▶ **ABOUT THIS EXERCISE**
Using the data that follows, output only the lines from the line with "At what coordinates should I click to accomplish: Click Stage" up to and including the line with "Given: Click the Report Status: Final box", exactly, leaving pictures aside.

[RECORDS SUPPLIED — start]

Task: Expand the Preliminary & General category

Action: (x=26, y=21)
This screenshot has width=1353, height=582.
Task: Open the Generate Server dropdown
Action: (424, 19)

[RECORDS SUPPLIED — finish]
[RECORDS SUPPLIED — start]

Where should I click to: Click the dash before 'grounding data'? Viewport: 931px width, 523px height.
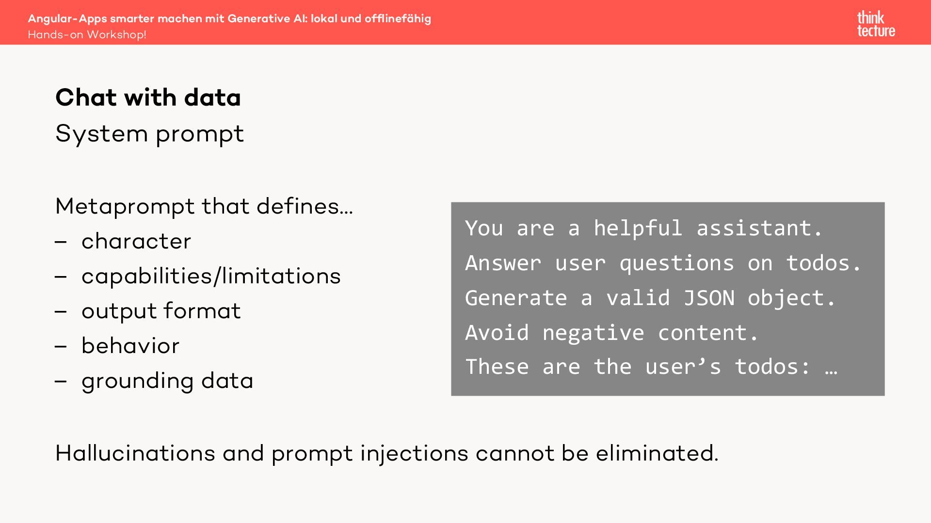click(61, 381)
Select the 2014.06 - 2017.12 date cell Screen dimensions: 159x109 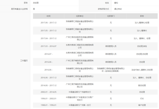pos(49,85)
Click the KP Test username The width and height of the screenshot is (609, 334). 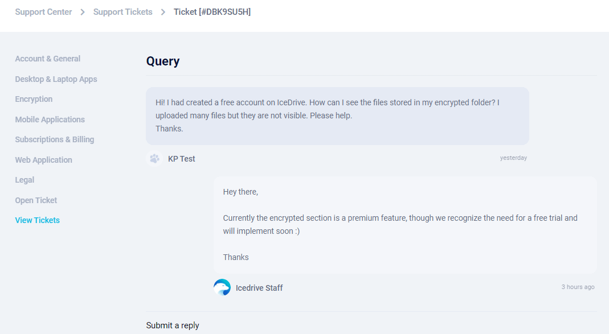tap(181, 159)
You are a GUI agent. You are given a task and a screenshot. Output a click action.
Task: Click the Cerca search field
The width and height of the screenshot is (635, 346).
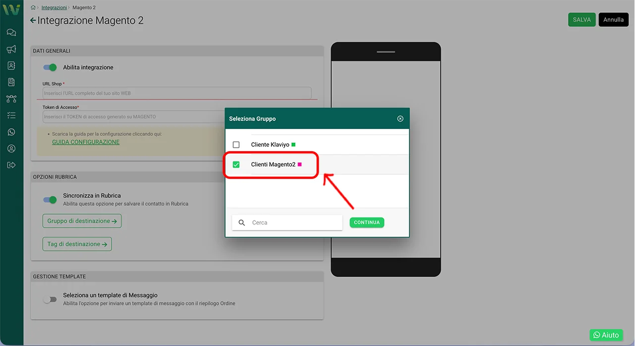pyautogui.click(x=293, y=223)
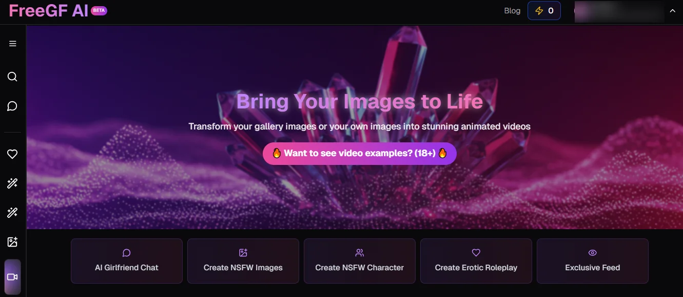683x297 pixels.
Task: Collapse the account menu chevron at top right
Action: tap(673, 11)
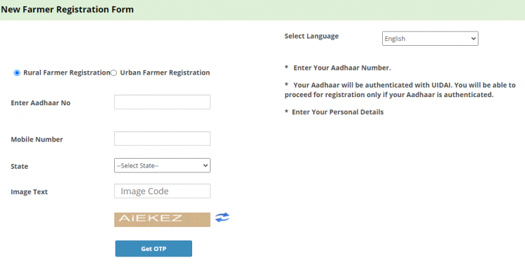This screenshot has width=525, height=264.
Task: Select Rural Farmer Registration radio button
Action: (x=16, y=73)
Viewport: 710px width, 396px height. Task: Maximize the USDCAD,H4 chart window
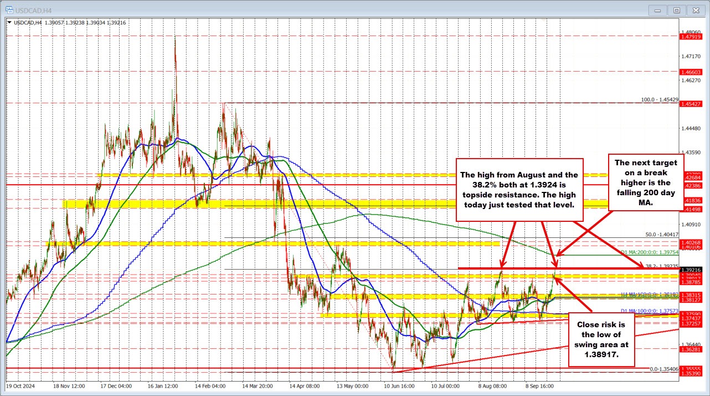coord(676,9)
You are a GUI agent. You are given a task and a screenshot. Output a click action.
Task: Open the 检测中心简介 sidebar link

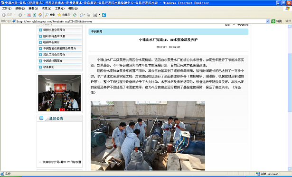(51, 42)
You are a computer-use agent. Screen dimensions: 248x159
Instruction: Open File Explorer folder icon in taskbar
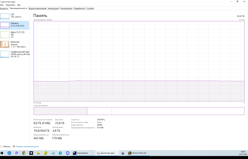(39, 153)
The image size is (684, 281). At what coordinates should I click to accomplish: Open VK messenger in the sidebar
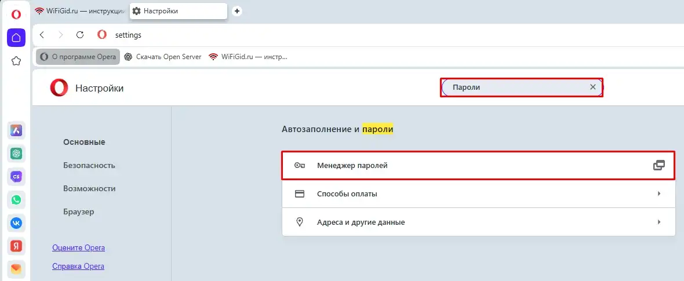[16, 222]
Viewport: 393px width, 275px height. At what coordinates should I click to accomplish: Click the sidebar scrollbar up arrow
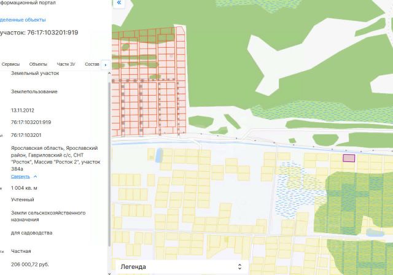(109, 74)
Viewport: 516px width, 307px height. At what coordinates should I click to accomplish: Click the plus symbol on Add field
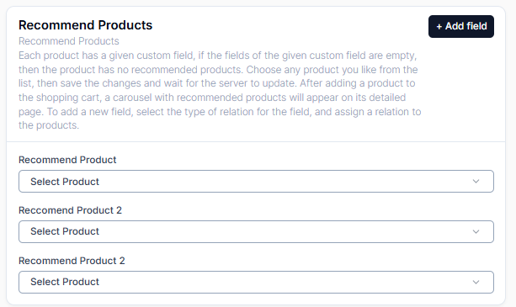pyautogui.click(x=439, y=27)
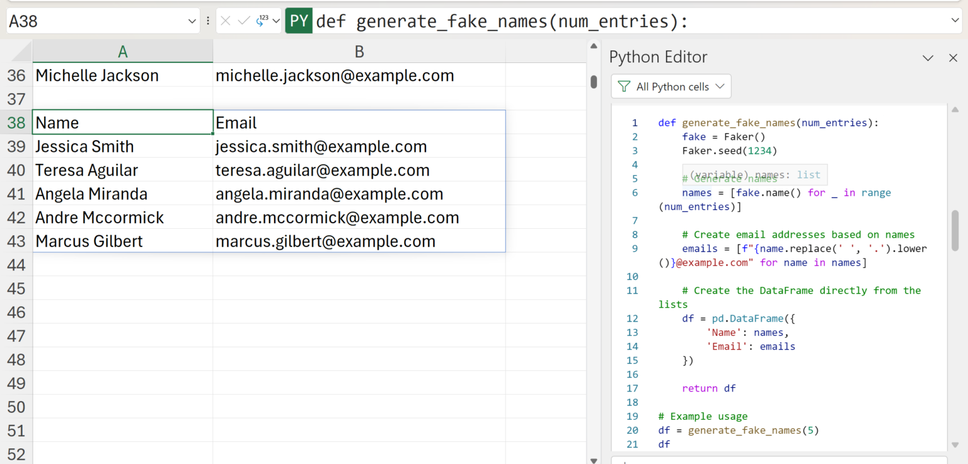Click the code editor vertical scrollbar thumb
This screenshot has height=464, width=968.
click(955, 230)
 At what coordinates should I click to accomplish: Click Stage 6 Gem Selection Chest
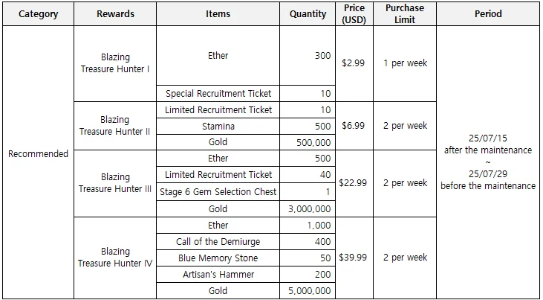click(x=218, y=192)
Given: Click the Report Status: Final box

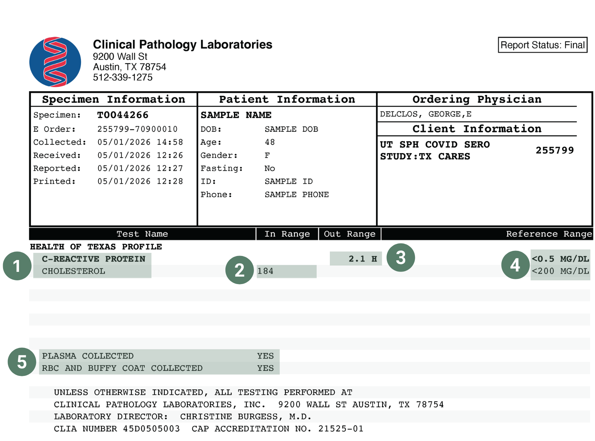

[RECORDS SUPPLIED — finish]

▶ **TASK ANSWER**
 At what coordinates should I click to accomplish: Click Stage 6 Gem Selection Chest
click(x=218, y=192)
Given: Click the Report Status: Final box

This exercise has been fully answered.